The RP’s Connection to Volition and Awareness

Although most experiments that measure the RP involve subjects intentionally willing their movements, few have explicitly tested the relationship between the RP and awareness of the intention to act. One study [38] explored whether the presence or absence of an RP-like signal correlates with an individual’s feeling of intending when engaging in self-paced movements. Subjects’ awareness of their intentions to act were probed at different times during a self-paced movement task using an EEG-based brain–computer interface (BCI). Subjects were more likely to report a conscious intention when the probe (a sensory cue) was triggered by an RP-like signal, compared with when the probe was triggered by the absence of an RP-like signal. In a similar vein, a different group [39] interrupted subjects at random times while they performed a self-paced motor task. Subjects were instructed to react to the interruption (by pressing a button) only if they happened to be preparing to move at the time. An RP-like signal was more prominent preceding interruptions when there was awareness of movement intention. However, other work [40] argues against there being a relationship: researchers found that when subjects were hypnotized to move their wrist without conscious intention, canonical (average) RPs were still evident, suggesting that RPs can occur before movement even in the absence of conscious willing.

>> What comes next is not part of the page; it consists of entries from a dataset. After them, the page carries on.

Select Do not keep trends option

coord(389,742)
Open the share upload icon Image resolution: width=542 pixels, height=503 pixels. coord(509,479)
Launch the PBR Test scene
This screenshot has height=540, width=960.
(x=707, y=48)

Nonclassical Interpretations of the RP

The RP is generated by sampling only epochs that culminate in movement. In Libet-like tasks we never observe what happens when movement is not triggered. This raises the possibility that the RP is due to biased sampling, an artifact of the analysis process. This insight underlies a family of models that offer an entirely different interpretation of the RP. This class of models, known as ‘stochastic decision models’ (SDMs), envision the RP as a necessary consequence of trial averaging coupled with at least a tendency for movement onset to coincide with negative deflections in electrical potential. The first of these, the accumulation-to-bound model (AtBM) [41-43] holds that the precise moment of movement onset is partly determined by ongoing stochastic fluctuations in neural activity, especially when the imperative to move is weak or absent (Figure 1, Key Figure and Box 4). These fluctuations appear in the movement-locked average as a slow buildup. According to SDMs, the RP reflects neural activity antecedent to the decision to move, or perhaps the process of arriving at a decision to move, rather than the outcome of a decision to move. Thus, unlike the classical interpretation, which is an early-decision account, the SDMs offer a late-decision account (Figure 1).
Figure 1.

Key Figure

Early- versus Late-Decision Accounts of the Readiness Potential (RP)/the Stochastic Accumulator Model

(A) Early-decision accounts of the RP propose that the onset of the RP marks an inflection point in neural activity, the start of a process of planning and preparation for movement that culminates in a movement at t0. According to early-decision accounts, the neural decision to initiate movement is marked by the onset of the RP. (B) In late-decision accounts, the RP reflects the average time course of ongoing spontaneous fluctuations in neural firing rate, recruitment, or excitability when data are time-locked to crests in those fluctuations. The accumulation-to-bound model (AtBM; C–F) offers a late-decision account of the RP. The AtBM accounts for the RP using a leaky stochastic accumulator. The distribution of first crossing times (blue arrows in C) can be used to account for the distribution of waiting times in Libet’s [2] task (E). When the decision variable is time-locked to the threshold crossing (D), its average trajectory (sign reversed) as it approaches the threshold can be fit to the shape of the RP (F).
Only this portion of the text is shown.